Given task: How many of the lines below contain the string "height"? Reply with the number alone.

The data:
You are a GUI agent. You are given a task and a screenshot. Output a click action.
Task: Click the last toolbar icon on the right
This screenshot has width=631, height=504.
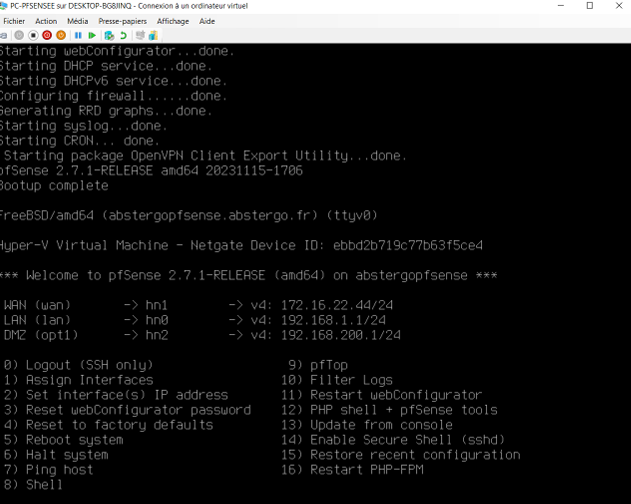point(155,35)
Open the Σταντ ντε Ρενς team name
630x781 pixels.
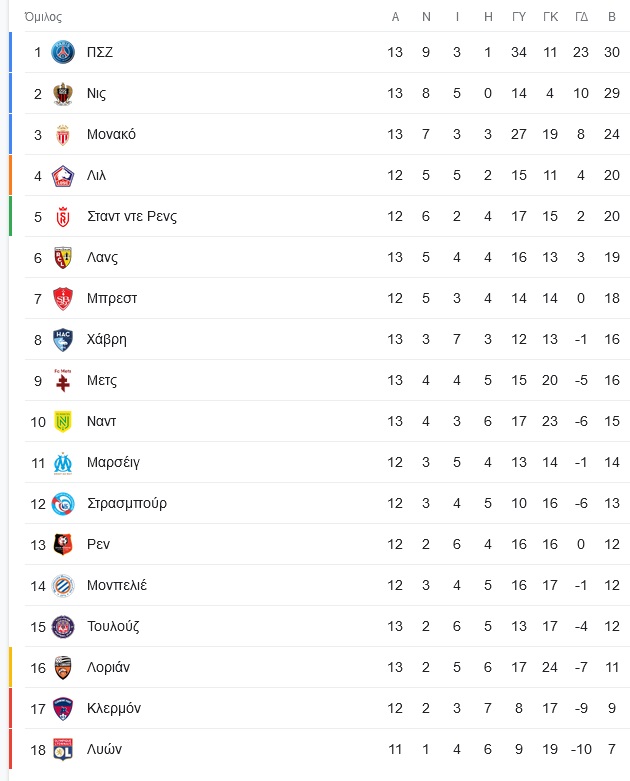132,217
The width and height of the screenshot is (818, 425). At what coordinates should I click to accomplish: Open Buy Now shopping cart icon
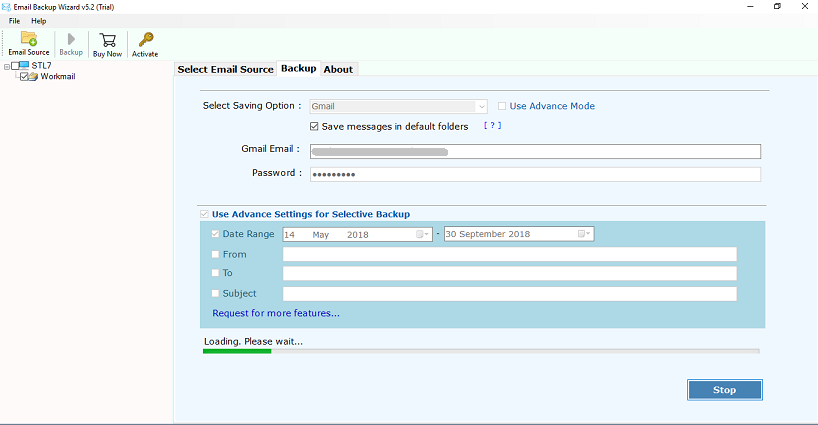[107, 40]

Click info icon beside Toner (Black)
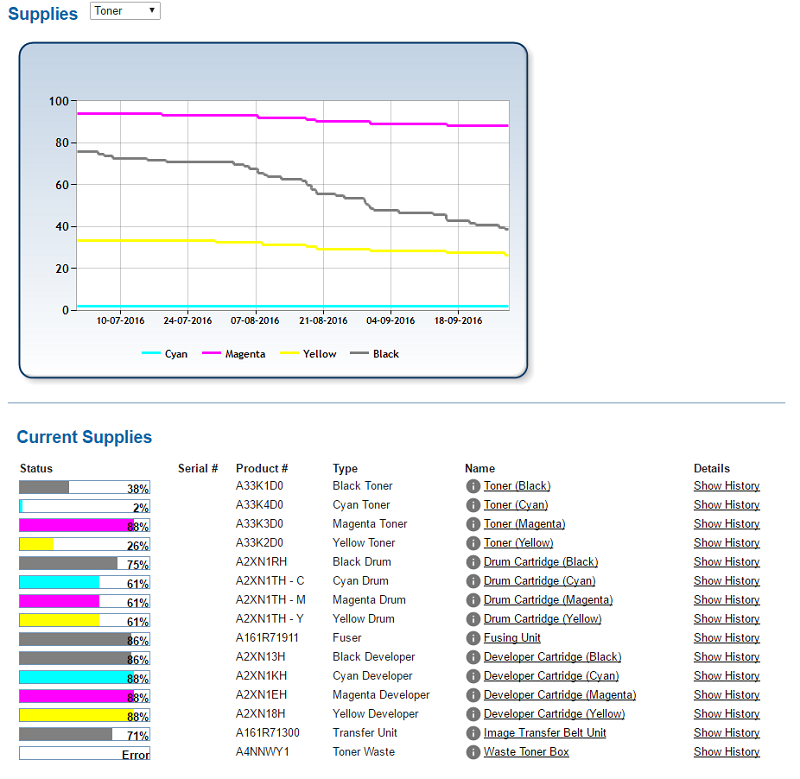tap(473, 487)
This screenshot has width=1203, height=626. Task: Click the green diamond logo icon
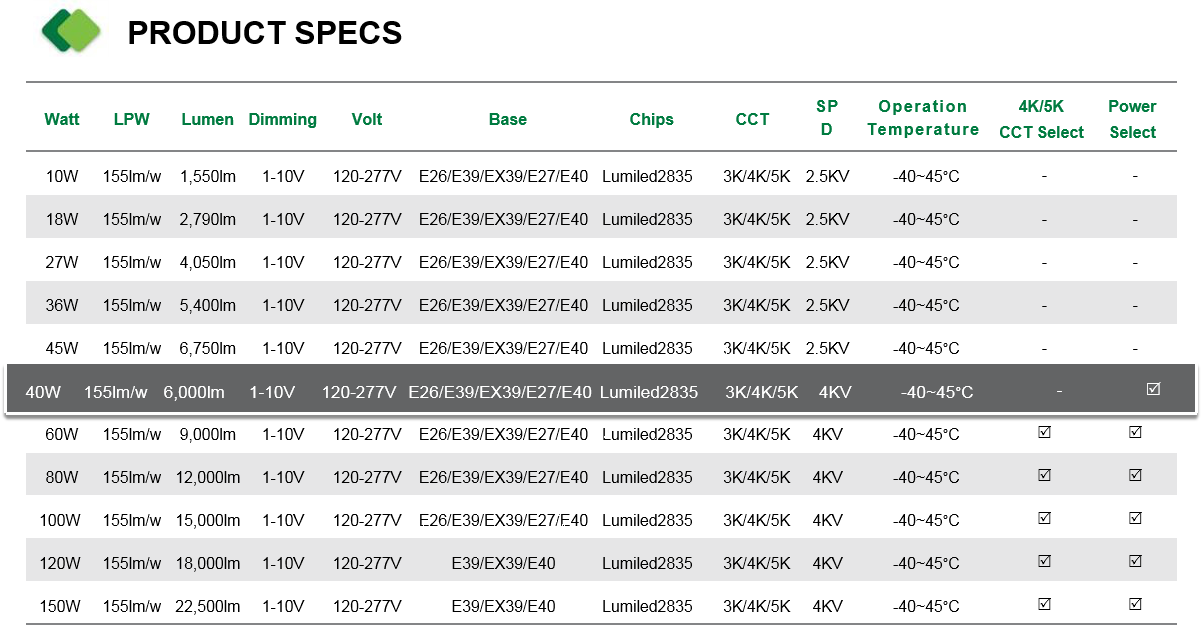[71, 31]
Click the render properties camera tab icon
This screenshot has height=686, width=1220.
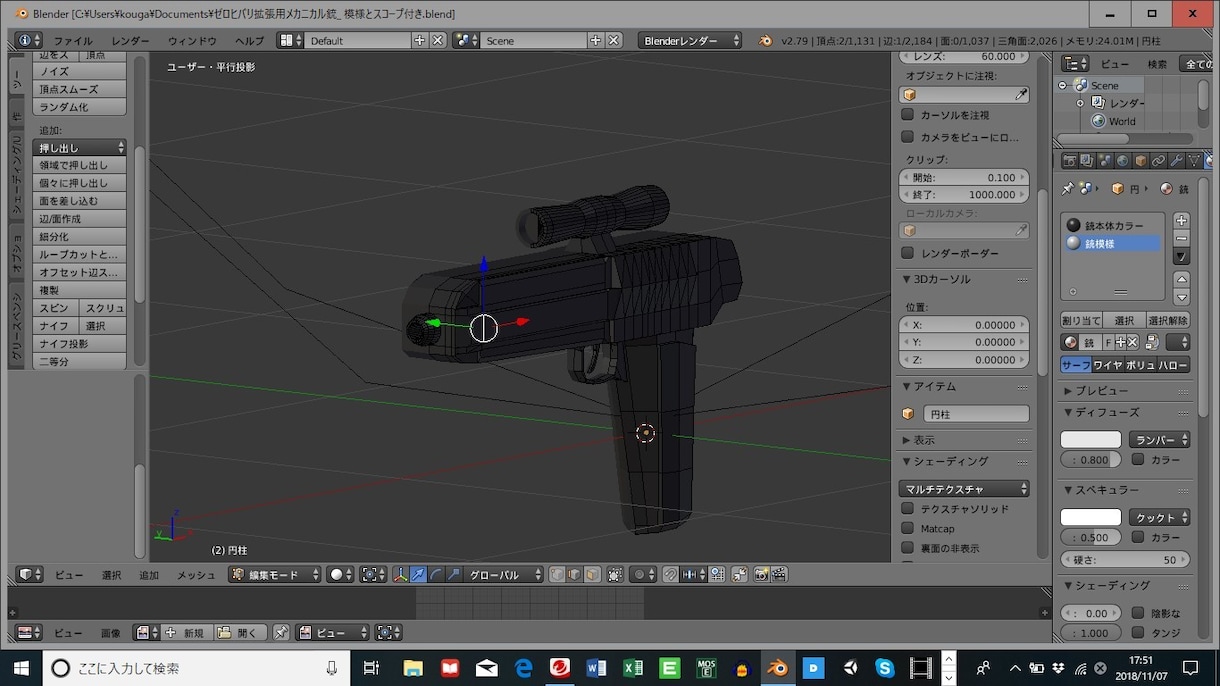[1069, 160]
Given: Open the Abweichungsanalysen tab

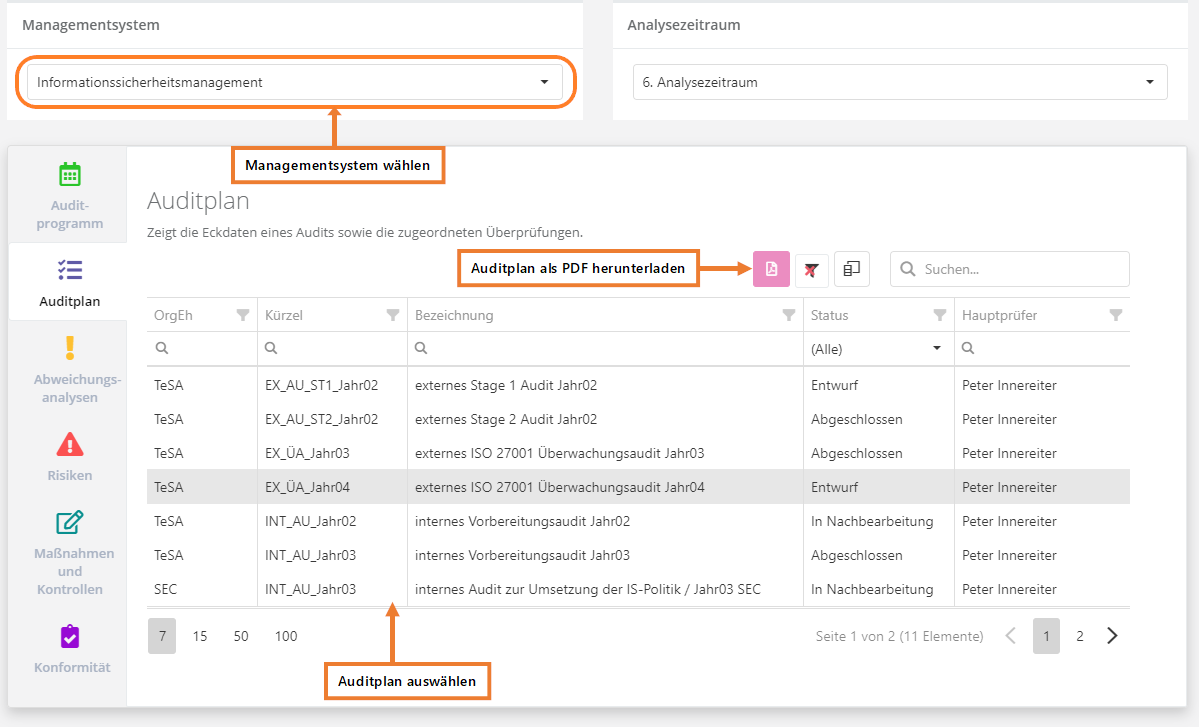Looking at the screenshot, I should coord(69,370).
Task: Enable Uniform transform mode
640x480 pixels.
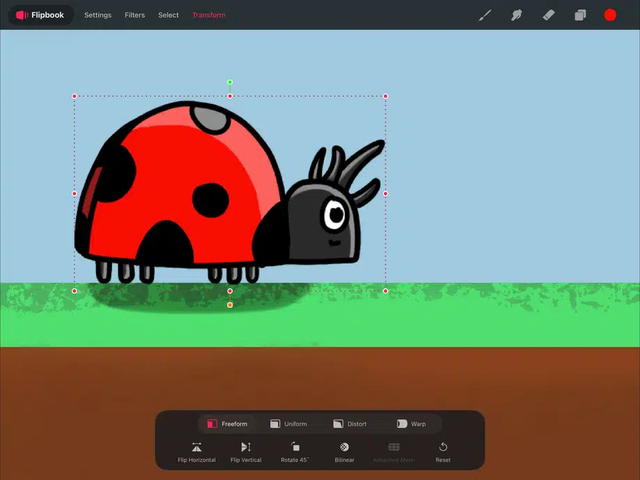Action: pos(289,424)

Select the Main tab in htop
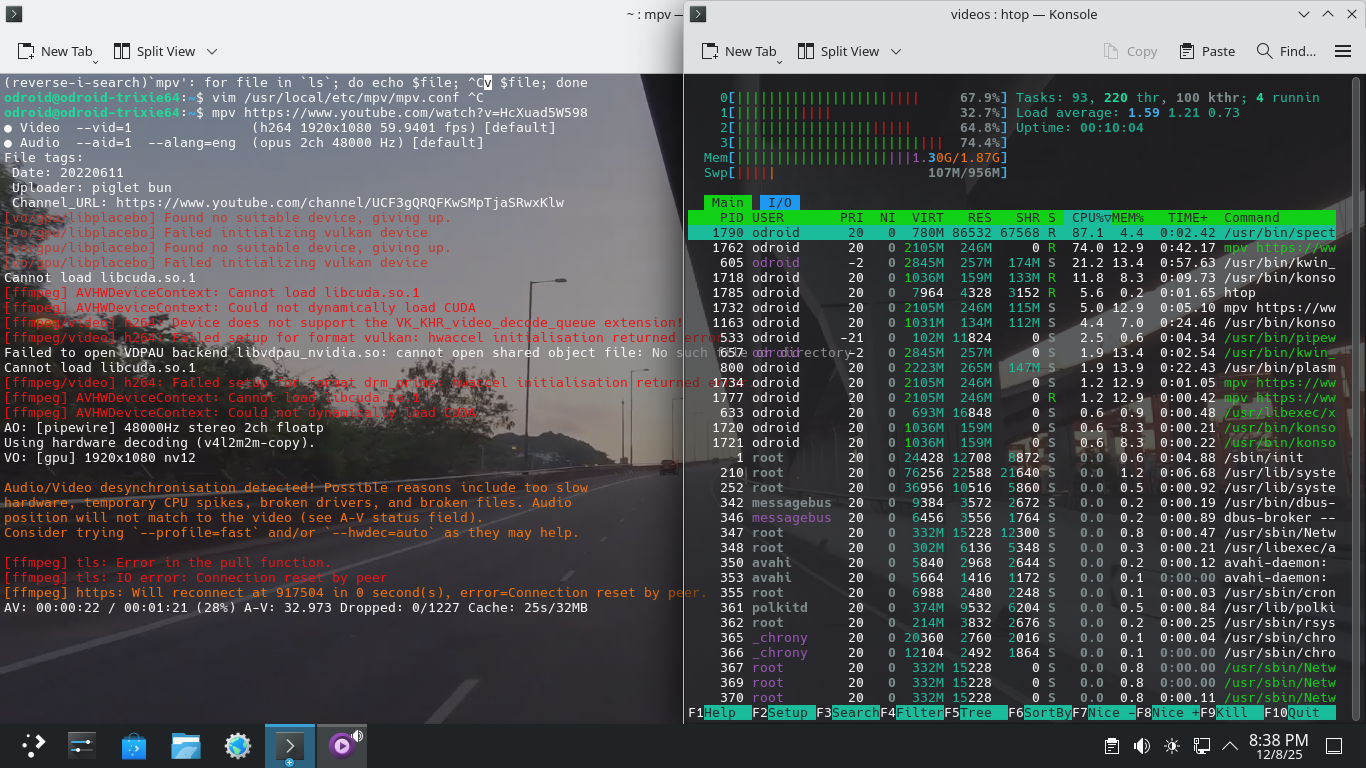pos(727,203)
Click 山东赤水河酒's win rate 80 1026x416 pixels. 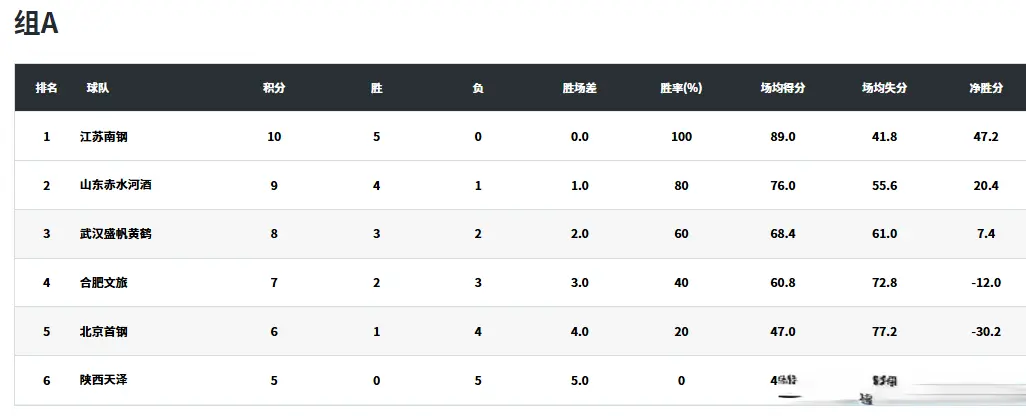click(681, 185)
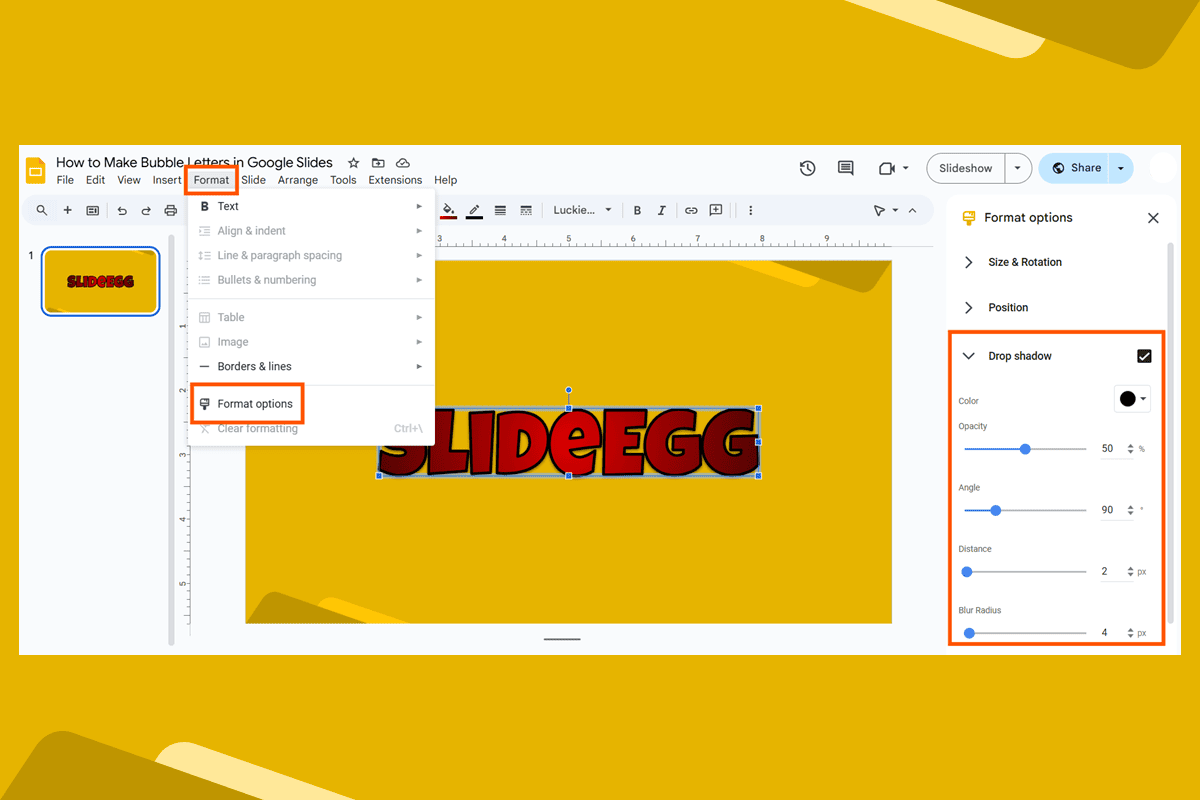Select the Border color pencil tool

(x=474, y=210)
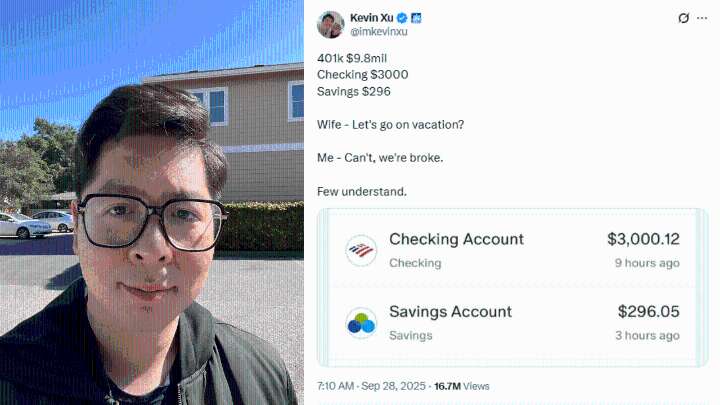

Exercise answer: 4